One of the most fascination things about exploring the history of translation is that it reveals how narrow and restrictive we have been in defining our object of study, even with the most flexible of definitions.
When we read about how African interpreters regularly translated African drum language into actual words, for instance, we begin to realize that the current literature on translation has hardly started to scratch the surface of this multifaceted and all-pervasive phenomenon. Similarly, intralingual translation is not such a minor issue as the existing literature on translation might suggest.
Intralingual translation figures far more prominently in the Greek translation than interlingual translation: the major preoccupation in Greece has been with translating ancient Greek texts into the modern idiom.
I know of no research that looks specifically at the phenomena of intralingual or intersemiotic translation. We do have classifications such as Jakobson’s, which alert us to the possibility of such things as intersemiotic and intralingual translation, but we do not make any genuine use of such classifications in our research.

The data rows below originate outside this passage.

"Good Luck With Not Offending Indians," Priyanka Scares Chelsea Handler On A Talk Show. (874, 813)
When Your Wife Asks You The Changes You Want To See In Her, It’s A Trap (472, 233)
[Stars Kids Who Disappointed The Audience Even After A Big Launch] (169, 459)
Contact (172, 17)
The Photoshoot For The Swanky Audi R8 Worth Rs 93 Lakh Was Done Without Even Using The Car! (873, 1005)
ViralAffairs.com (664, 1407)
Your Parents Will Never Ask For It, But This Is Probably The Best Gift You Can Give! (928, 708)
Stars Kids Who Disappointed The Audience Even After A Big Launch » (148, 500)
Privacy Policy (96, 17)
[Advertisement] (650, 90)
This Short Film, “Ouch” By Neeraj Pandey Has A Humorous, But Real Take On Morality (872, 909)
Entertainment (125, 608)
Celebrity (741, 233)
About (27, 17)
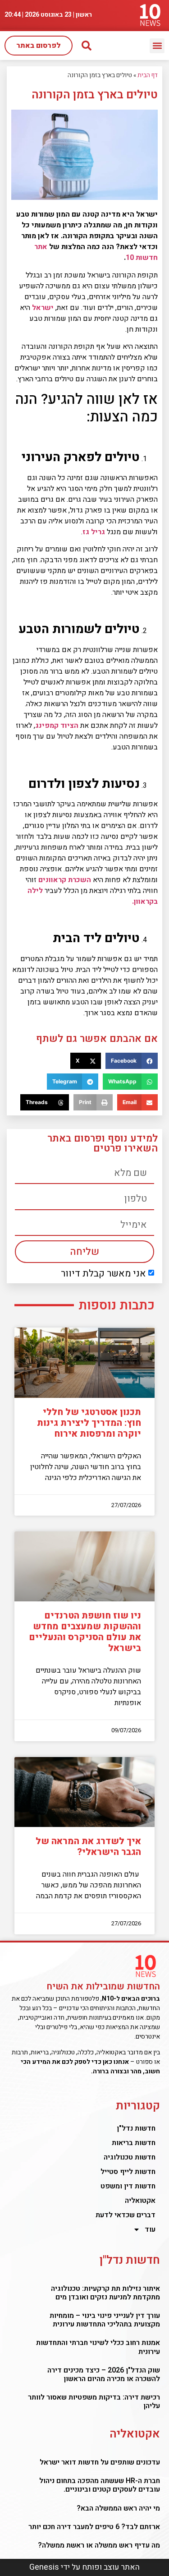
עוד (150, 2229)
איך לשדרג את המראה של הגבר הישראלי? (88, 1847)
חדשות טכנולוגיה (129, 2157)
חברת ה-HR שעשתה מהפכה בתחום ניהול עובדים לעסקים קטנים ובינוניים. (99, 2485)
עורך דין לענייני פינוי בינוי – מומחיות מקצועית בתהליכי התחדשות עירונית (105, 2320)
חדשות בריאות (133, 2142)
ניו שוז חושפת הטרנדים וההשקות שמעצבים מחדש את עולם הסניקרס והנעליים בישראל (85, 1632)
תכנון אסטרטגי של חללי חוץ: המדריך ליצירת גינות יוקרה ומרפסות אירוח (89, 1423)
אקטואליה (140, 2200)
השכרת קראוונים (64, 879)
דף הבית (147, 75)
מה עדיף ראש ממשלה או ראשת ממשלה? (99, 2545)
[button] (157, 45)
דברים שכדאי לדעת (125, 2215)
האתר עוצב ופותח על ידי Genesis (84, 2567)
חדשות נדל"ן (136, 2128)
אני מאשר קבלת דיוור (103, 1274)
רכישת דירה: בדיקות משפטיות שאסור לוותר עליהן (94, 2401)
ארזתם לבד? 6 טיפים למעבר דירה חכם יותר (94, 2526)
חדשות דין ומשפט (127, 2186)
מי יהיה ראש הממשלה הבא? (118, 2508)
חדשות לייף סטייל (127, 2171)
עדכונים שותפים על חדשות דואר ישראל (100, 2462)
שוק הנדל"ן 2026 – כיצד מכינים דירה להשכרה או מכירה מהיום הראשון (103, 2374)
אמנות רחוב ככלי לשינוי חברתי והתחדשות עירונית (98, 2347)
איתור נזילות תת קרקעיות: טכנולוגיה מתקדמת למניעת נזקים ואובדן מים (105, 2293)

What the historical research done for the Encyclopedia seems to suggest is that we still know very little about the history of our own profession, that what we know of it indicates that its profile has varied tremendously from one era to another, and equally important that the activities of translation and interpreting have taken such a wide variety of forms and have occurred in such a multitude of contexts over the years that we are obliged to look at the historical facts before we can even begin to develop theoretical accounts for this complex phenomenon.